### DOCUMENT EXTRACT
Net income decreased by 35% to $588,000 or $.13 per share for the six months
ended December 31, 1997 from $906,000 or $.21 per share for the same period a
year ago. For the three months ended December 31, 1997 net income decreased by
61% to $206,000 or $.05 per share as compared to $533,000 or $.12 per share for
the same quarter a year ago. These decreases are primarily the result of the
items discussed above.
-9-
<PAGE> 10
NAPCO SECURITY SYSTEMS, INC. AND SUBSIDIARIES
MANAGEMENT'S DISCUSSION AND ANALYSIS OF FINANCIAL CONDITION
AND RESULTS OF OPERATIONS (continued)
Liquidity and Capital Resources
- ----------------------------------------------------
During the six months ended December 31, 1997 the Company utilized a substantial
portion of its cash generated from operations as well as additional borrowings
to increase its investment in inventory and to purchase property and equipment.

### REQUIRED WORK
A: In the NAPCO financial extract, by what percentage did net income decrease for the three months ended December 31, 1997?
B: List every total net income dollar figure in the NAPCO financial extract, leaving out the per-share amounts.
C: Please reproduce the passage of the NAPCO financial extract starting at "Net income decreased by 35%" and ending at "OF OPERATIONS (continued)".

### Entries on locating words and elements
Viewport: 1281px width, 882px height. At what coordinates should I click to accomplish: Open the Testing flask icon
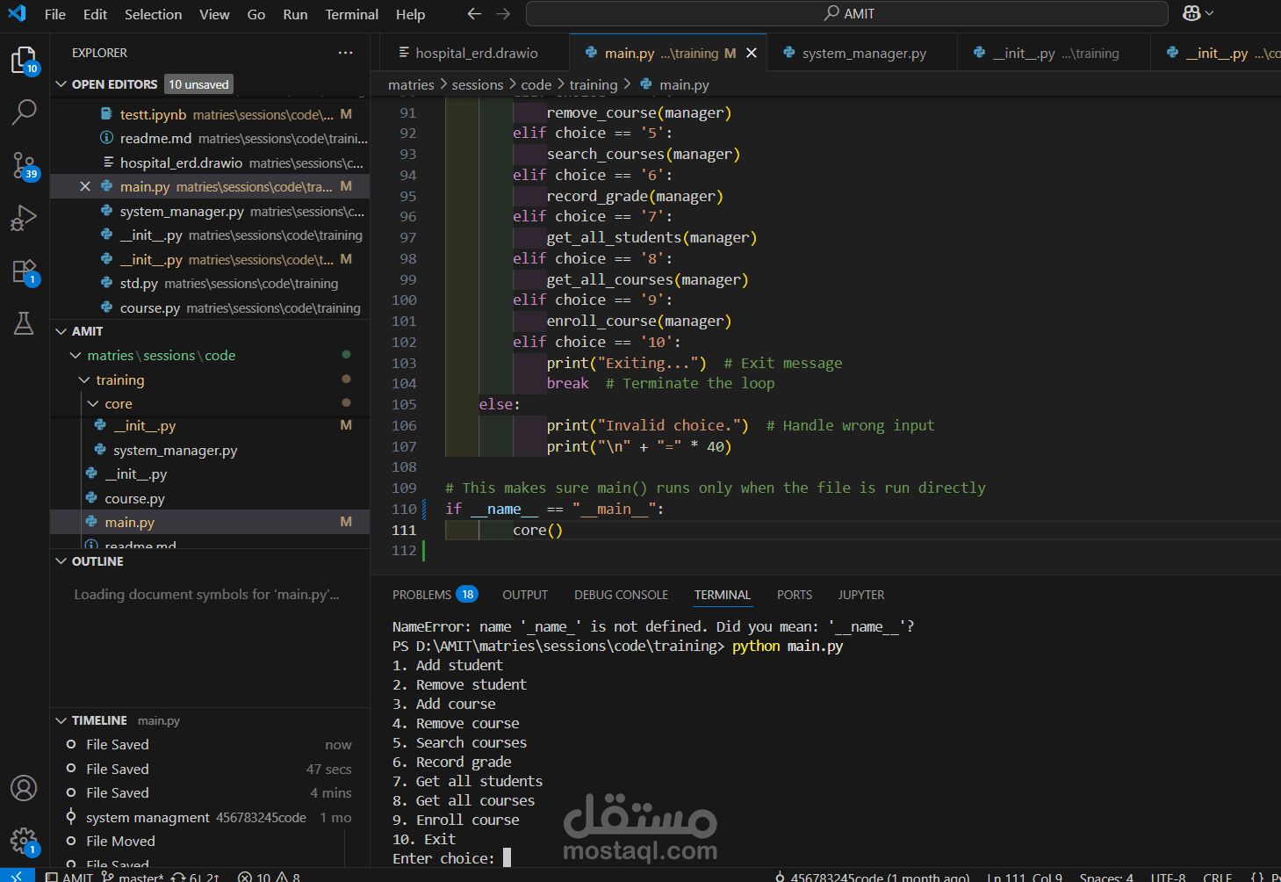[x=24, y=323]
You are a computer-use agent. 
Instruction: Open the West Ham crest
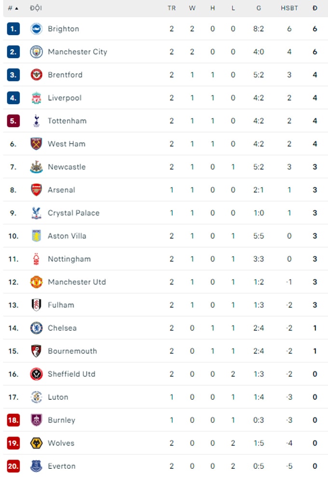pyautogui.click(x=36, y=144)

### REPLIES
A: 61%

B: $588,000, $906,000, $206,000, $533,000

C:
Net income decreased by 35% to $588,000 or $.13 per share for the six months
ended December 31, 1997 from $906,000 or $.21 per share for the same period a
year ago. For the three months ended December 31, 1997 net income decreased by
61% to $206,000 or $.05 per share as compared to $533,000 or $.12 per share for
the same quarter a year ago. These decreases are primarily the result of the
items discussed above.
-9-
<PAGE> 10
NAPCO SECURITY SYSTEMS, INC. AND SUBSIDIARIES
MANAGEMENT'S DISCUSSION AND ANALYSIS OF FINANCIAL CONDITION
AND RESULTS OF OPERATIONS (continued)